» **TEXT PROVIDED**:

# Whats the best method for keeping mice out of my car?



## VAG Admirer (Nov 24, 2001)

I'm putting my car away for the winter and want to mouse proof it. I already know that they have invaded my garage and I can't seem to get rid of the little bastards. I've tried poisonous seed and sticky traps but they still persist.







Any suggestions would be greatly welcome.


----------



## SoTxBill (Jan 14, 2001)

*Re: Whats the best method for keeping mice out of my car? (scottg)*

use decon bait in the garage.. use moth ball to place on the engine.


----------



## VAG Admirer (Nov 24, 2001)

*Re: Whats the best method for keeping mice out of my car? (SoTxBill)*

Whats decon bait?


----------



## tobiwonkonobi (Nov 18, 2002)

*Re: Whats the best method for keeping mice out of my car? (scottg)*

buy a box of laundry dryer sheets, place them throughout your car everywhere.just make sure you buy a scent you like


----------



## VAG Admirer (Nov 24, 2001)

*Re: Whats the best method for keeping mice out of my car? (tobiwonkonobi)*


_Quote, originally posted by *tobiwonkonobi* »_buy a box of laundry dryer sheets, place them throughout your car everywhere.just make sure you buy a scent you like









I've heard of this method. Do you know if it for sure works?


----------



## 20Vbunny (Jul 2, 2003)

*Re: Whats the best method for keeping mice out of my car? (scottg)*

Get a kitty








free bump


----------



## VAG Admirer (Nov 24, 2001)

*Re: Whats the best method for keeping mice out of my car? (20Vbunny)*


_Quote, originally posted by *20Vbunny* »_Get a kitty








free bump

I've seriously considered it.


----------



## ghostridermk317ozf1s (Oct 8, 2003)

*Re: Whats the best method for keeping mice out of my car? (scottg)*

Hey scott, I was at a guy's farm one time and saw he had a super old model T or something in the barn. The wheels were up on blocks and he had put poison all around the blocks, so the only way they could get into the car is if they walked through the poison first. Actually it was the guy who owned "Vandecor" west of town. He restores cars and he's a farmer, they know everything about varmits!

» **PROBLEM SET**:
(a) Please reproduce a passage from the thread about keeping mice out of a car word for word, beginning at the words "I've seriously considered" and stopping after the words "everything about varmits!".
(b) In the thread about keeping mice out of a car, which two methods had the original poster already tried against the mice?
Rely only on the thread about keeping mice out of a car.

» **DATA**:
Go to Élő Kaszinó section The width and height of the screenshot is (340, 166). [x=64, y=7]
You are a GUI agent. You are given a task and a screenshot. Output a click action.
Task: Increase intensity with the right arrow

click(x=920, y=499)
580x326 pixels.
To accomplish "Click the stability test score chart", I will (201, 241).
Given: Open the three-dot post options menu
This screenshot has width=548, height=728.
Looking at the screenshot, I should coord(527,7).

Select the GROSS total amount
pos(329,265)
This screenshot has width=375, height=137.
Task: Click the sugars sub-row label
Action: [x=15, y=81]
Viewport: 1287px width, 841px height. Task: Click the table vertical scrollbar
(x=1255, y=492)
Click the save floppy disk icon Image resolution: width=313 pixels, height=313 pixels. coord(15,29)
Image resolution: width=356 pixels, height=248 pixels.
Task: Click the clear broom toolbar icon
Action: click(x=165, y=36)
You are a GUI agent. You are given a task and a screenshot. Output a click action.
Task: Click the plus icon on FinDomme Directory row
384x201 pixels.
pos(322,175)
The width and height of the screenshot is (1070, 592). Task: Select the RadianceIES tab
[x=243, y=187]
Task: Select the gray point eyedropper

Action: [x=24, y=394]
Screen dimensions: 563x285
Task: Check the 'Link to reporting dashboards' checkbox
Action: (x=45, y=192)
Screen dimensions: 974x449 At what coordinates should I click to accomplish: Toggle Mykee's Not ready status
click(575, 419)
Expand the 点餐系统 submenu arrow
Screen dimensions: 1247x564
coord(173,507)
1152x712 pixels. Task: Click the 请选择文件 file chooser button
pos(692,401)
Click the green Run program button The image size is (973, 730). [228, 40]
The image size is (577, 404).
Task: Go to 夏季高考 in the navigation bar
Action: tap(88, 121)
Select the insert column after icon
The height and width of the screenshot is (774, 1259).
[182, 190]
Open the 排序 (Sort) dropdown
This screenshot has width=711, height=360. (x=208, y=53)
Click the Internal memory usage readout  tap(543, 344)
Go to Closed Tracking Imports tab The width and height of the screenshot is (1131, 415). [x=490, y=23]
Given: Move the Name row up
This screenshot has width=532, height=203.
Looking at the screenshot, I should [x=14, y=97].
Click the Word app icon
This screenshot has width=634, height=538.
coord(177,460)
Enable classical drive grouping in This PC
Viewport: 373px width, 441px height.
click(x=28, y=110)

» **WORKED ANSWERS**:
(a)
I've seriously considered it.


----------



## ghostridermk317ozf1s (Oct 8, 2003)

*Re: Whats the best method for keeping mice out of my car? (scottg)*

Hey scott, I was at a guy's farm one time and saw he had a super old model T or something in the barn. The wheels were up on blocks and he had put poison all around the blocks, so the only way they could get into the car is if they walked through the poison first. Actually it was the guy who owned "Vandecor" west of town. He restores cars and he's a farmer, they know everything about varmits!

(b) Poisonous seed and sticky traps.